Sikh candidate champions British values
A controversial religious campaigner has vowed to champion 'British values with a Sikh ethos' as he launched his General Election campaign for the Black Country's most marginal seat.
Prison chaplain Jagmeet Singh will contest Wolverhampton South West as an independent candidate.
He has hit out at the lack of representation of his religion in Parliament and has pledged to be the first 'turban wearing bearded Sikh' in the House of Commons.
Mr Singh rose to national prominence in 2015 when he used a live television appearance to launch a protest about the lack of media coverage of violence against Sikh's in the Punjab.
It led to him being threatened with ejection from the BBC's Sunday Morning Live programme by host Sian Williams.
Mr Singh, aged 35, said: "I felt it was my public duty to speak up over a very important issue.
"It was an example of me speaking truth to power, which is precisely the way I will be running my campaign in Wolverhampton."
Mr Singh is a former staff member of educational charity Basics of Sikhi, and now works as a relief chaplain in HMP Birmingham.
The father-of-one is originally from London and lived in American for a decade before moving to Wednesfield.
He said he has chosen to fight the Wolverhampton South West constituency as he believes the area has been 'badly let down for years' by Conservative and Labour politicians.
"I firmly believe that the views of the people are not being represented," he said.
"In a healthy democracy we should have more variety as far as our politicians are concerned.
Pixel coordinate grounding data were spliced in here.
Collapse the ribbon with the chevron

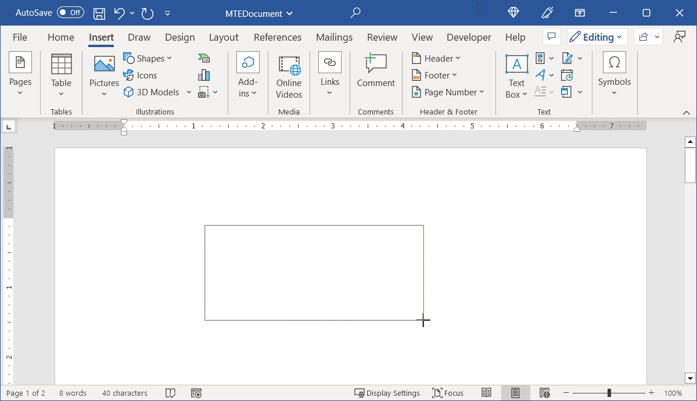point(686,112)
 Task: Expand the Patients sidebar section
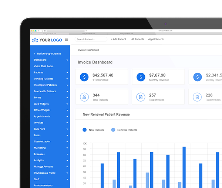coord(67,72)
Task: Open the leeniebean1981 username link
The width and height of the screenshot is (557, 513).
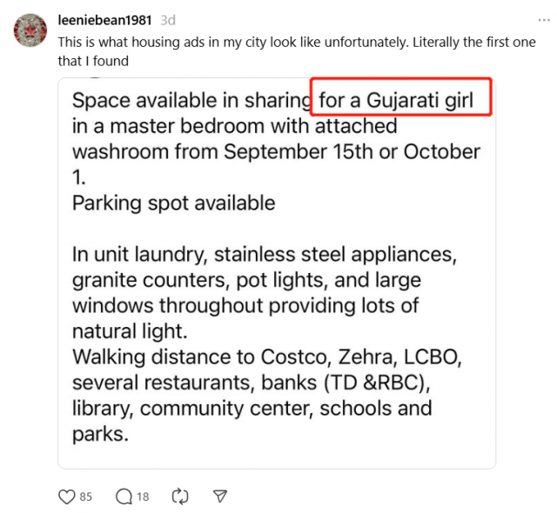Action: tap(105, 20)
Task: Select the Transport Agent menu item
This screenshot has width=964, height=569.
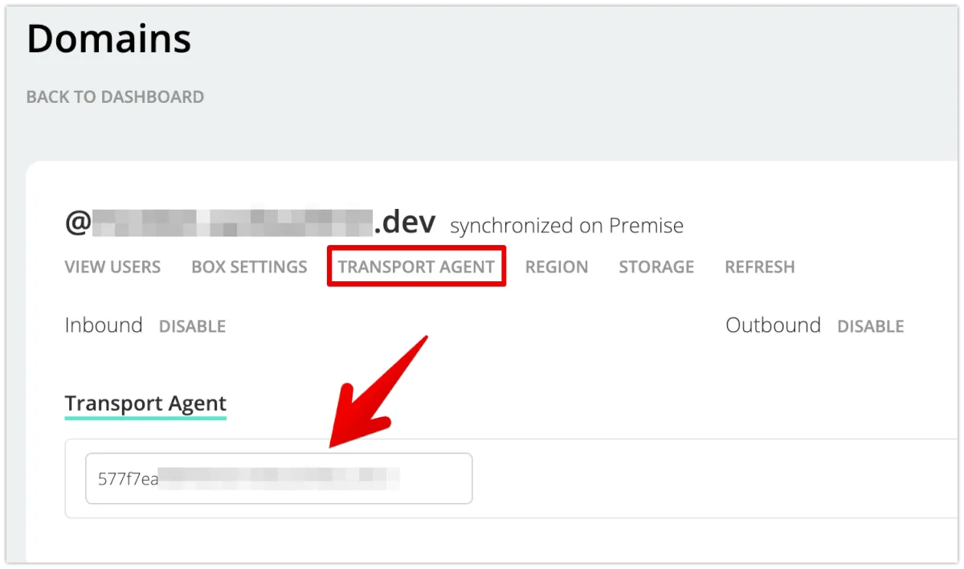Action: tap(416, 267)
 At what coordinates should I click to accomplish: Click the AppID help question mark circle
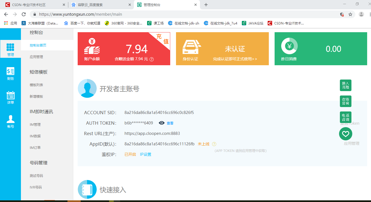click(x=214, y=144)
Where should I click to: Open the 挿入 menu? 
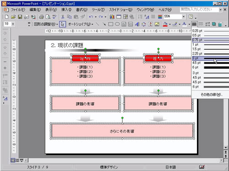(x=66, y=10)
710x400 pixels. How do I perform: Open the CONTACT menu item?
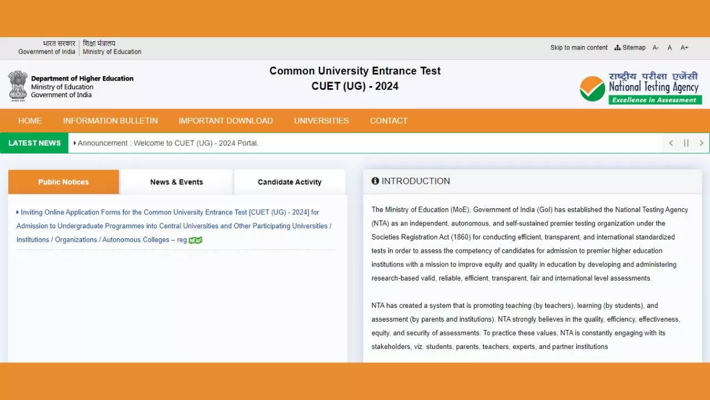[x=388, y=121]
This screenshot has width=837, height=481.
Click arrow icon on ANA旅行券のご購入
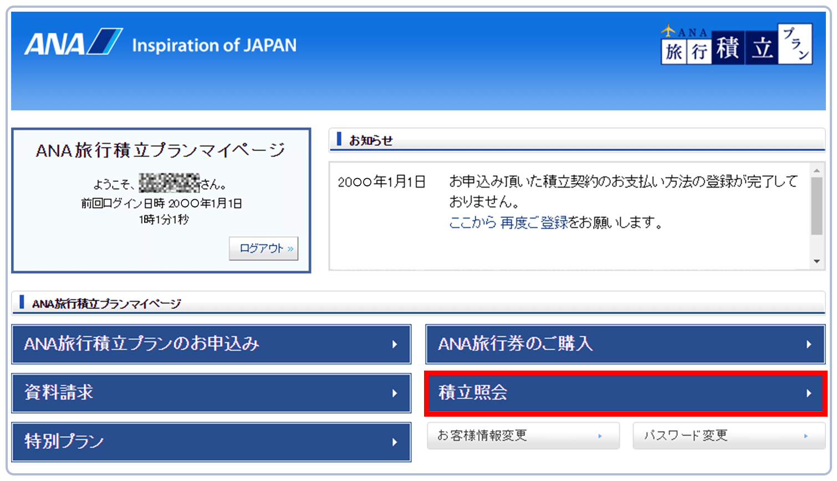click(x=809, y=345)
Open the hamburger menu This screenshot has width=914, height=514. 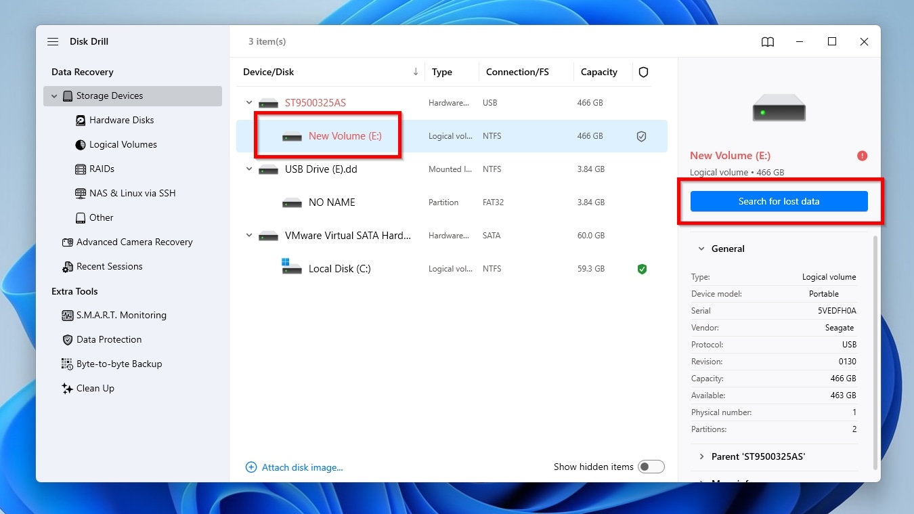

The Conservatives and Labour have done a very good job of making people apathetic towards politics.
"I want to spread a positive message based around championing British values with a Sikh ethos."
Wolverhampton South West was won by Labour's Rob Marris in 2015 with a slender majority of 801.
Conservative Paul Uppal, who came second on that occasion, is back to contest the seat, with Labour's Eleanor Smith replacing the retired Mr Marris.
Mr Singh says he hopes to appeal to 'people from all backgrounds' and believes he has 'an excellent chance' of defying the odds at the June 8 poll.
"I certainly believe we can record a magnificent victory and put the first turban wearing bearded Sikh in the House of Commons," he said.
"At the moment Parliament is unrepresentative of the British people and I want to change that."